High Energy Piezoelectric Pulse Generator

This investigation characterizes and models a high energy piezoelectric pulse generator (PPG) constructed from commercially available piezoelectric materials. The PPG converts mechanical energy into electrical energy, storing that energy in its internal capacitance. The energy storage of the PPG developed here is more than an order of magnitude greater compared to previous investigations. The large internal capacitance in the PPG is created by stacking numerous single-element piezoelectric devices and electrically connecting them in parallel. The total internal capacitance of the PPG is 0.15 muF. The PPG is piezoelectrically charged to 1000 Volts, thereby storing nearly one joule. The mechanical force needed to compress the PPG can be derived from many sources. However, in the laboratory, the mechanical force is developed from an identical PPG configured to operate in reverse as a force generator and powered by an external electrical power source.
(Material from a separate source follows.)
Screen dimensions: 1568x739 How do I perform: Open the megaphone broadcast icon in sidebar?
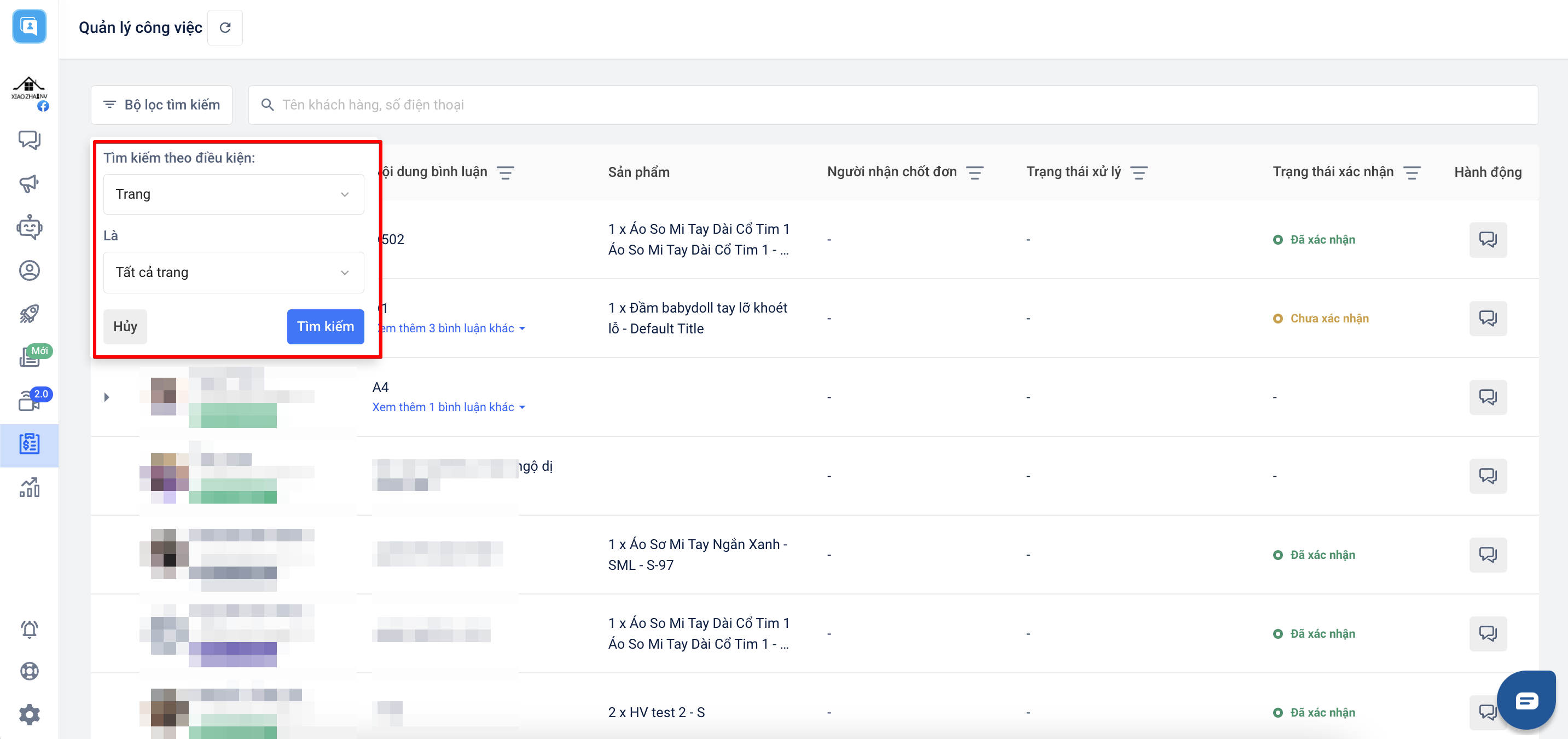coord(28,183)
Peak forces on the order of 17 kN are needed to compress the PPG. An electromechanical model of the PPG is developed in PSpice and used to predict the performance of the PPG under a variety of conditions. The PPG is modeled as a lumped-element mechanical system consisting of a mass, spring, and dashpot. The PSpice simulations are compared to experimental test results with mechanical force rise-times ranging from sub-millisecond to several milliseconds. There is good agreement between the theoretical predictions and experimental results.